Iran is suffering, don’t get me wrong. The leaders must be grieving, barely sleeping, devastated by sanctions and airstrikes, and on edge. But the United States has also suffered in four major ways.
First, U.S. military deterrence appears to be less effective than it was four months ago. Centcom said more than 13,000 targets were attacked. But still, Iran’s ability to cause chaos with drones, mines, and missiles is what the United States and its allies clearly fear, not so much through material damage as through economic damage from soaring hydrocarbon prices and the global energy recession. The limits of America’s appetite for pain have been exposed. There is no way we can endure another few more months of soaring gasoline prices. Meanwhile, Iranian hardliners are willing to toy with the possibility of new airstrikes and targeting with precision weapons.
Second, the relationship between the United States and Israel, a key regional ally, has been significantly affected. Prime Minister Netanyahu appears to have begun convincing President Trump of the idea of a swift strike in February. Axios reported that Trump received an expletive-filled phone call in June that ended with him saying that without his help, the Israeli leader would be in jail. Widely criticized under President Biden for failing to restrain Israel’s brutal excesses in the Gaza Strip, the United States is now seeking to rein in Israeli actions to address more existential security challenges in the north with Hezbollah. That in itself is a surprising development.
Third, Iran is now extending its security umbrella to the Lebanese proxy Hezbollah, after hitting back at Israel in response to Israel’s June 7 attack on Dahieh, a Hezbollah neighborhood on the southern outskirts of Beirut. Analysts said it was the first time Iran had attacked Israel for attacking another country. The notion of Iran as a protector may seem ludicrous to many Lebanese, given that Lebanon was drawn into the conflict by the indiscretion of proxy militias when it joined Iran’s war against Israel in March. But the June 7 attack on Iran showed that Iran is at a peak in strategic confidence when it really should be at a trough.
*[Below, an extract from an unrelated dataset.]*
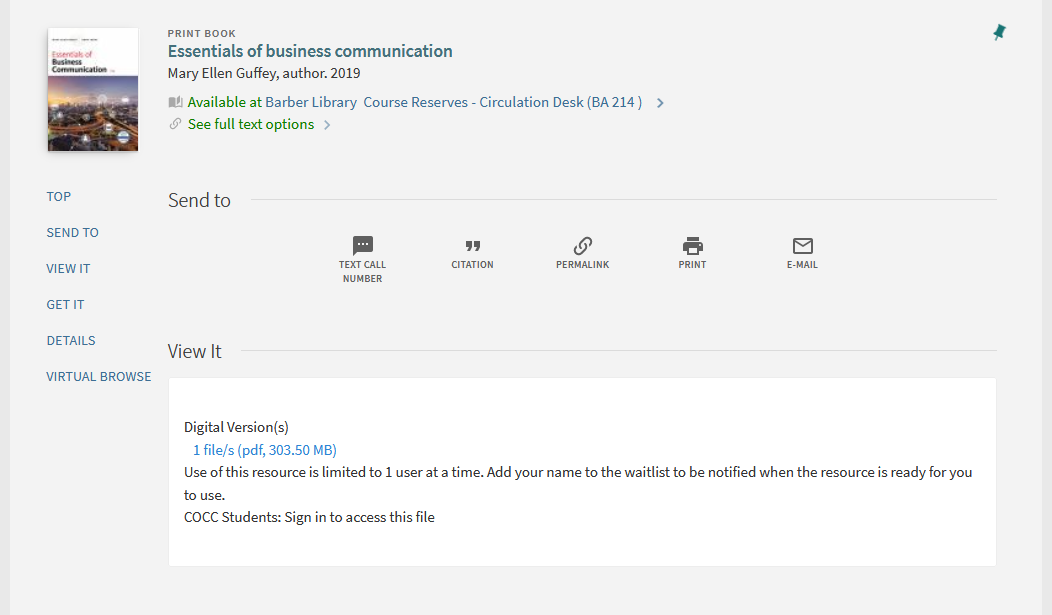
Task: Click the link icon beside full text options
Action: (x=175, y=123)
The fourth issue is the defamation of President Trump’s personal reputation. He launched a war of his own choosing, cut into support from MAGA’s political base, dealt a huge blow to America’s pockets ahead of the midterm elections, stripped it of its ability to claim to be a peacemaker aiming for a Nobel Prize, and appeared a bit desperate to get the Iranians to re-agree to diplomacy after being twice thwarted by bombing.
There is no dispute that the United States retains that power. As we move into the same 60-day consultation cycle that precedes military action, the question is whether their wash-and-repeat policy is the right one, or whether it makes the Middle East, Israel, and the United States less secure and requires a fundamental reboot.